Winsted described the force of the door closing on her arm as inconsistent with the door shutting on its natural return; rather, the force was consistent with force being exerted upon the door.  The officer described the door as a standard screen door that would shut of its own accord if left unattended.  Diercks’s screen door was similar to all the other screen doors at the apartment complex with which the officer was familiar.  The officer did not see Diercks manipulate the door, but the officer denied that she shut the door on her own arm.  Only the officer and Diercks were struggling at the door to Diercks’s apartment, and no one else could have pulled the door shut on her arm.  There were no environmental factors, such as wind, that would have caused the screen door to close forcefully.  Diercks cross-examined Winsted about the door. 

In her trial testimony, Diercks denied that she intended to injure Winsted, that she slammed the door on the officer, or that she engaged in any act that caused the screen door to close on the officer’s arm.  She testified that the screen door slams by itself and has injured other family members.  The jury convicted Diercks of battery to a law enforcement officer.  The circuit court denied Diercks’s postconviction motion alleging insufficient evidence of her intent to injure Winsted.

On appeal, Diercks argues that the circuit court misused its discretion when it permitted Winsted to render her opinion that the door could not have closed on her arm without human intervention.  Diercks argues that the officer’s opinion was speculative.  We disagree and conclude that Winsted’s opinion about the circumstances under which the door closed on her arm was rationally based on her perceptions, was helpful to an understanding of a fact in issue, and was not based on specialized knowledge for which expert testimony would have been required.  Wis. Stat. § 907.01.   The record indicates that Winsted’s opinion that the door closed on her arm with a degree of force in excess of the door’s closing mechanism had adequate foundation in the officer’s description of the door and familiarity with the doors in the complex.  The circuit court did not erroneously exercise its discretion when it permitted Winsted to offer her lay opinion based on her perceptions.

The jury had to consider the conflicting versions before it:  Winsted opined that Diercks closed the door on her arm; Diercks denied doing so.  It was for the jury to assess the credibility of these witnesses.  Nabbefeld v. State, 83 Wis. 2d 515, 529, 266 N.W.2d 292 (1978).  Two other witnesses testified to Diercks’s combative and confrontational manner with the officer, and they heard the second, inner apartment door slam even though they were standing behind the apartment complex.  “If more than one inference can be drawn from the evidence, the inference which supports the jury finding must be followed unless the testimony was incredible as a matter of law.”  State v.

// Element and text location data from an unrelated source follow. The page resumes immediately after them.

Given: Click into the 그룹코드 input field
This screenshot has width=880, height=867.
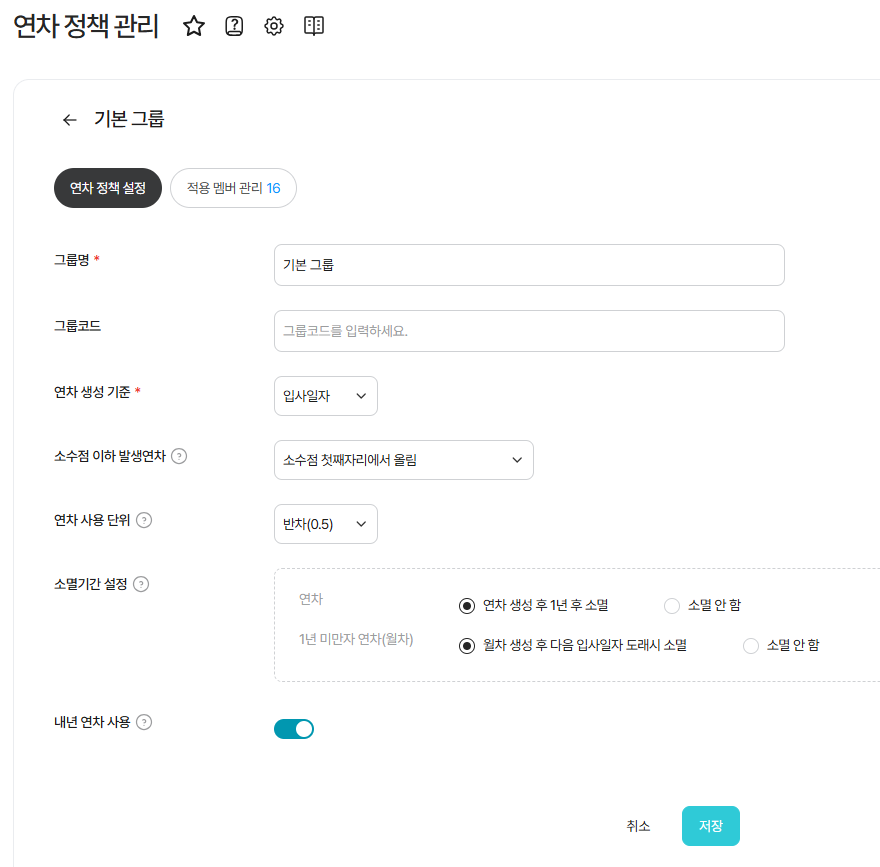Looking at the screenshot, I should click(529, 331).
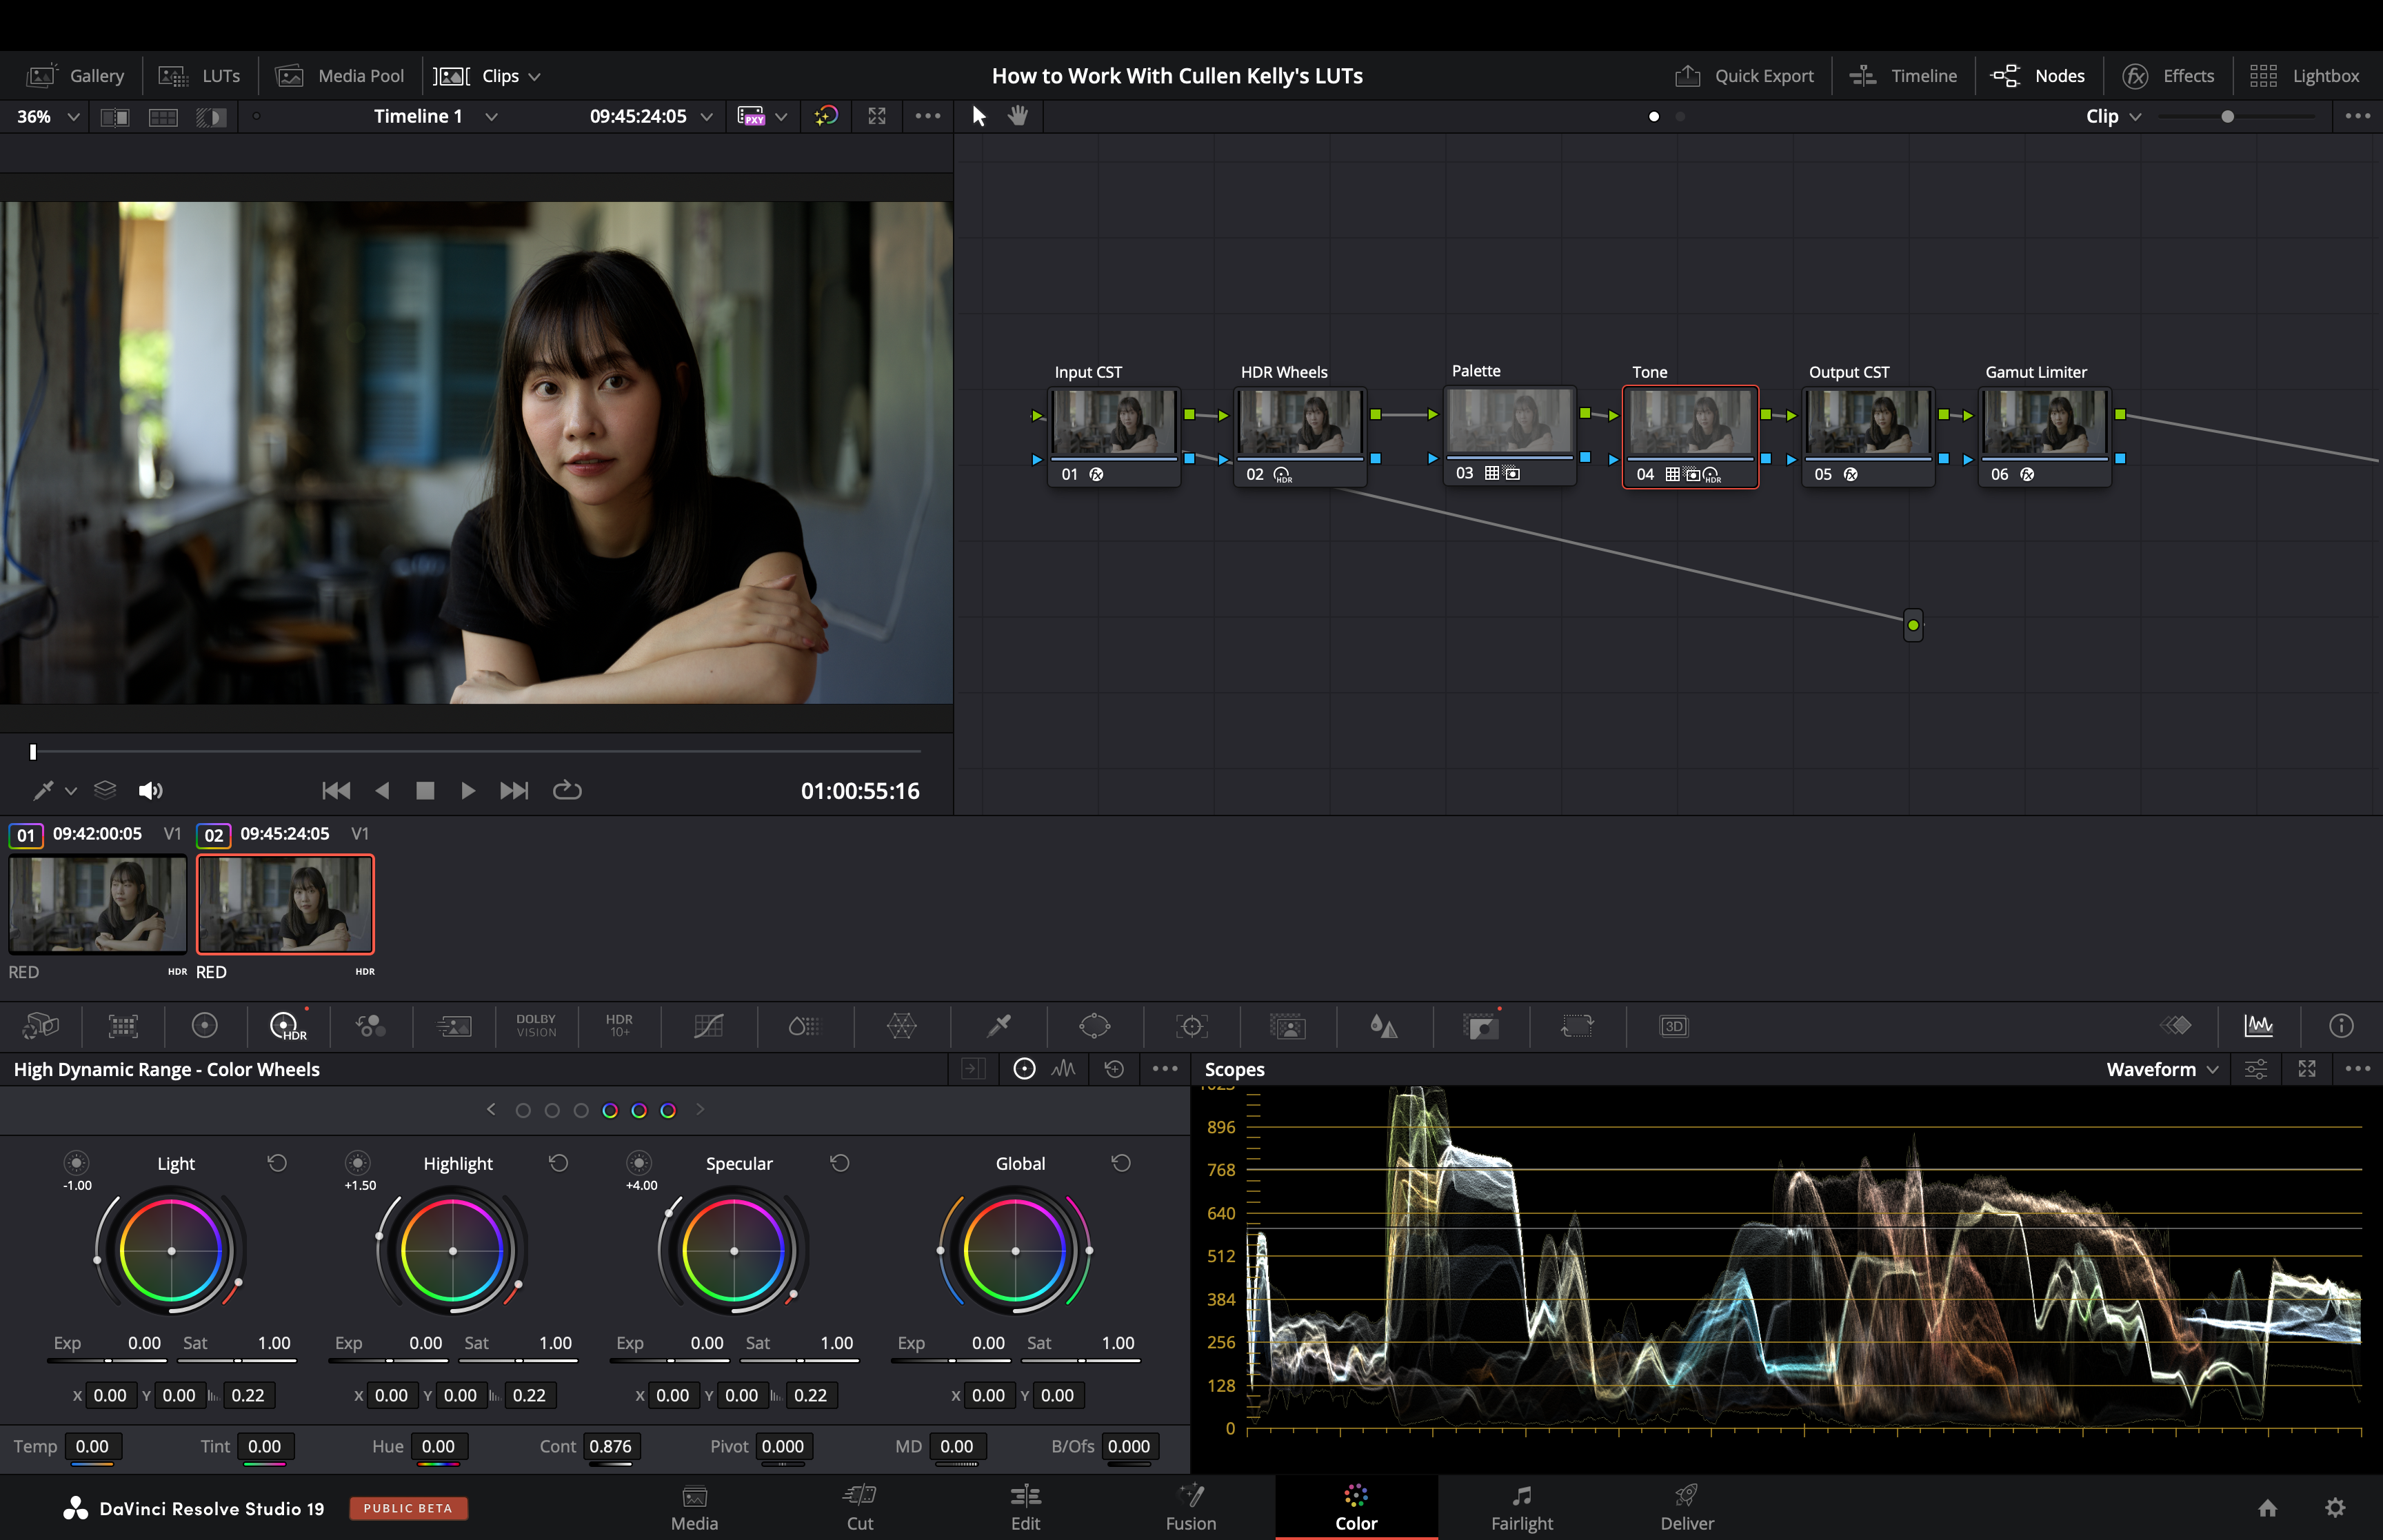Switch to the Deliver page
This screenshot has width=2383, height=1540.
click(x=1686, y=1507)
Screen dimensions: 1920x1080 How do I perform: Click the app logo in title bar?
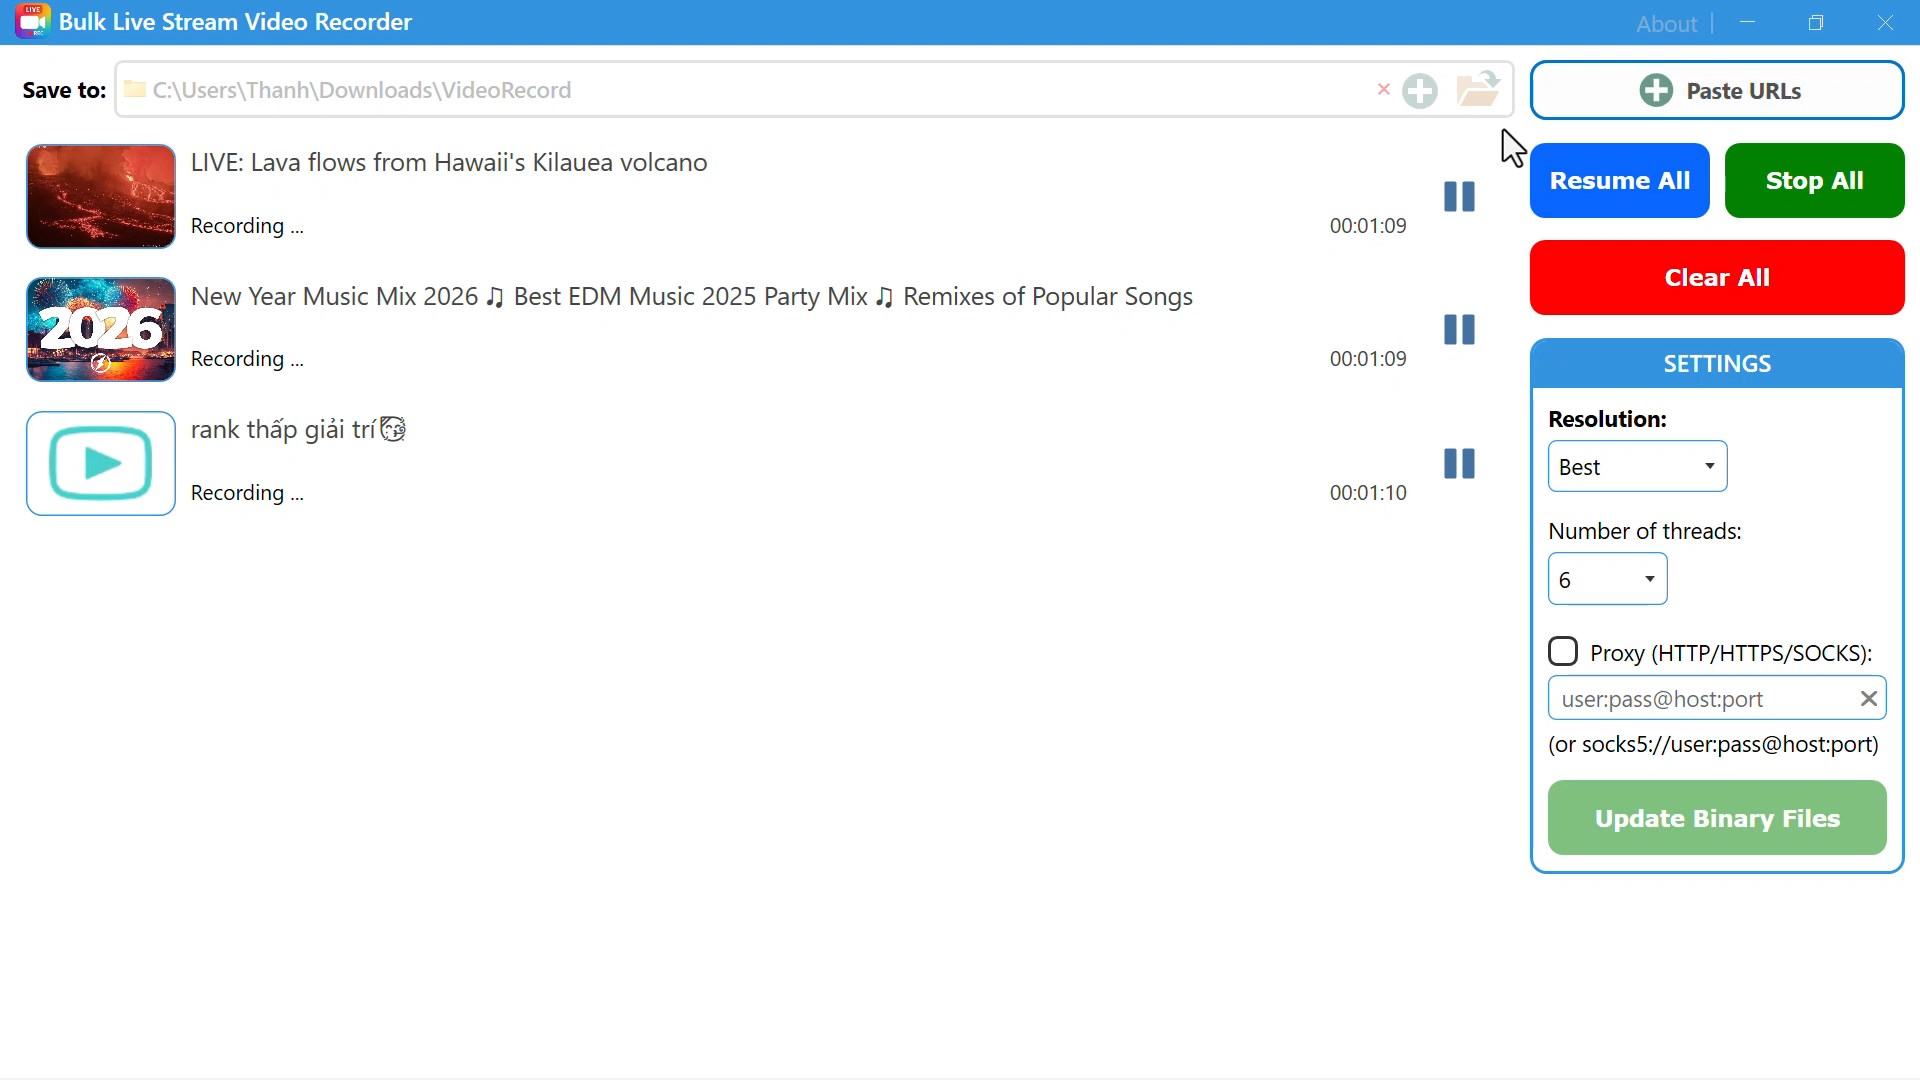tap(32, 21)
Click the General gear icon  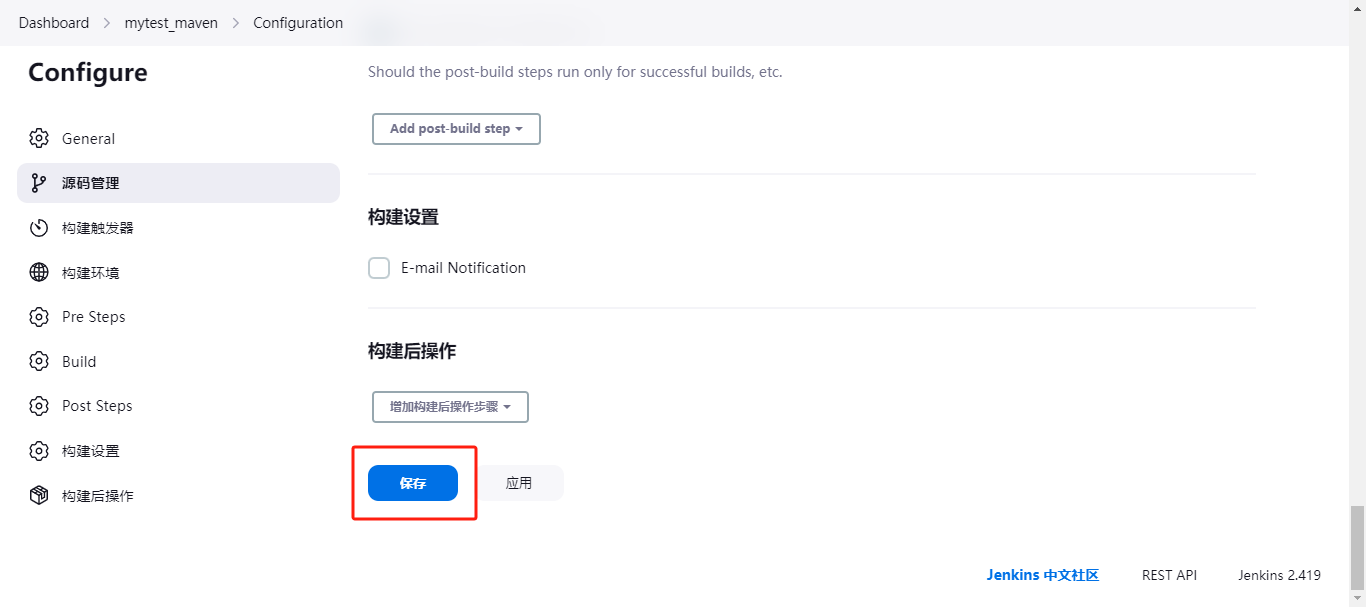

Wilson, 149 Wis. 2d 878, 894, 440 N.W.2d 534 (1989).  To the extent the jury needed to infer that Diercks forcefully closed the screen door on Officer Winsted’s arm, the jury was permitted to draw that inference based on this record. 

Upon the foregoing reasons,

IT IS ORDERED that the judgment and order of the circuit court are summarily affirmed pursuant to Wis. Stat. Rule 809.21.


 

Diane M. Fremgen

Clerk of Court of Appeals



[1]  All subsequent references to the Wisconsin Statutes are to the 2011-12 version.